PREFERRED EMBODIMENT OF THE INVENTION

[0025] FIG. 1 shows a perspective view of a preferred embodiment of the actuating device of the invention, whereby the steps of a preferred embodiment of the method of the invention are in turn implemented. The device comprises a rotating rod 1 introduced in a preferably cylindrical through cavity 10, i.e., it longitudinally goes through a fixed outer body 2, which is fixed in an external structure, for example an electric switch (not depicted) during device operation. The preferably metallic fixed body 2 in turn comprises two separate independent parts 2, 2′ defining between them a guide formed by two parallel surfaces 3, 3′, a lug 4 of the rod 1 being housed between said parallel surfaces 3, 3′. Said lug 4 is preferably semi-spherical and emerges radially with respect to the longitudinal axis 5 of the rod 1. The surface 3 is formed in part 2, and the other surface 3′ is formed in the other body 2′.

[0026] The lug 4 can consist of a metal sphere partially housed in a cavity of the rod 1, held by pressure.

[0027] The rod 1 comprises a first end 6 emerging from one end of the fixed body 2 for being coupled to a conventional external actuation mechanism (not depicted) to induce the initial rotational movement in the rod. At the end opposite of the fixed body 2, the rod 1 comprises a prolongation 7 with a through hole 8, said prolongation 7 being able to be coupled to a rotor having helicoidal movement inside the stator of a device to be actuated, usually an electric switch, as will be explained below in relation to FIG. 7.

[0028] FIG. 2 shows an exploded view of the same elements of FIG. 1 forming the actuating device. It can be seen that the rod 1 is a generally cylindrical body on which two parallel recesses 9 have been made for defining two outer diametrically opposed curved surfaces 12, 12′, with a curvature coinciding with the curvature of the through cavity 10, so that the rod can slide over the cavity, facilitating rotation thereof inside the fixed body 2. In other embodiments of the invention, the rod 1 can have any other section or any other number of recesses provided that it allows rotation thereof on the through cavity 10 of the fixed body 2.

[0029] In turn, the fixed body 2 is cylindrical for the most part, the central area thereof being interrupted by a planar and oblique cut that gives rise to the guiding surfaces 3 that are parallel to one another. That cut is a through cut, i.e., it transversely goes through the body 2, such that the guiding surfaces 3 are accessible from outside the fixed body 2.

[0030] Said planar cut is inclined with respect to the axial axis (X) of the cylinder, and the inclination and position thereof is halfway between the two ends of the body 2. It must again be noted that the fixed body 2 can have any other outer shape, provided that it allows housing the rotating rod 1 and has guiding surfaces 3 for guiding the lug 4. For example, the outer body can be integrated in a parallelepiped, or in any shape meeting the described requirements.

■ ■ ■

> _What to work on_
In the actuating-device passage, rewrite the portion between "[0030] Said planar" and "the described requirements.", inclusive, changing "parallelepiped" to "rectangular prism".

> _Provided material_
■ ■ ■

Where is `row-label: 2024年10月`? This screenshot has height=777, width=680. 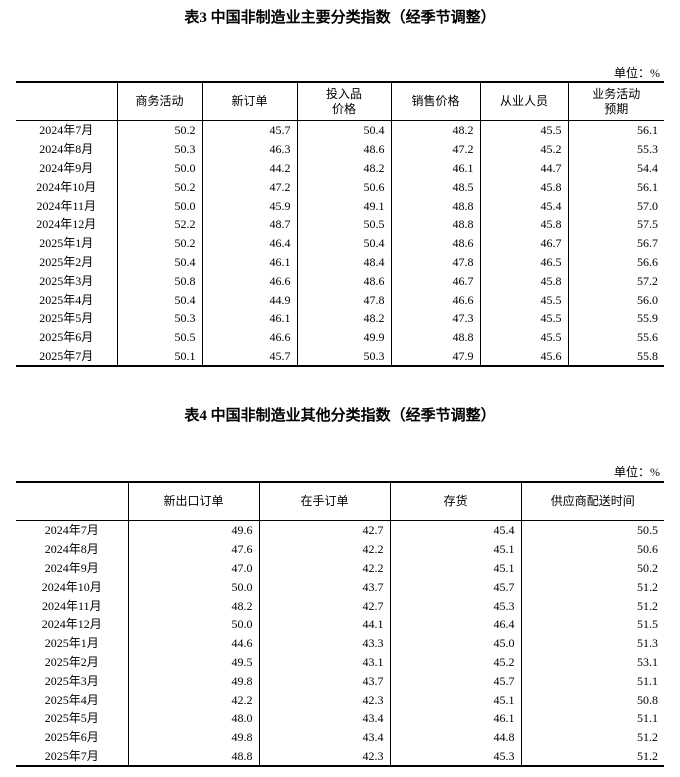
row-label: 2024年10月 is located at coordinates (72, 586).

■ ■ ■

> _Exercise result_
[0030] Said planar cut is inclined with respect to the axial axis (X) of the cylinder, and the inclination and position thereof is halfway between the two ends of the body 2. It must again be noted that the fixed body 2 can have any other outer shape, provided that it allows housing the rotating rod 1 and has guiding surfaces 3 for guiding the lug 4. For example, the outer body can be integrated in a rectangular prism, or in any shape meeting the described requirements.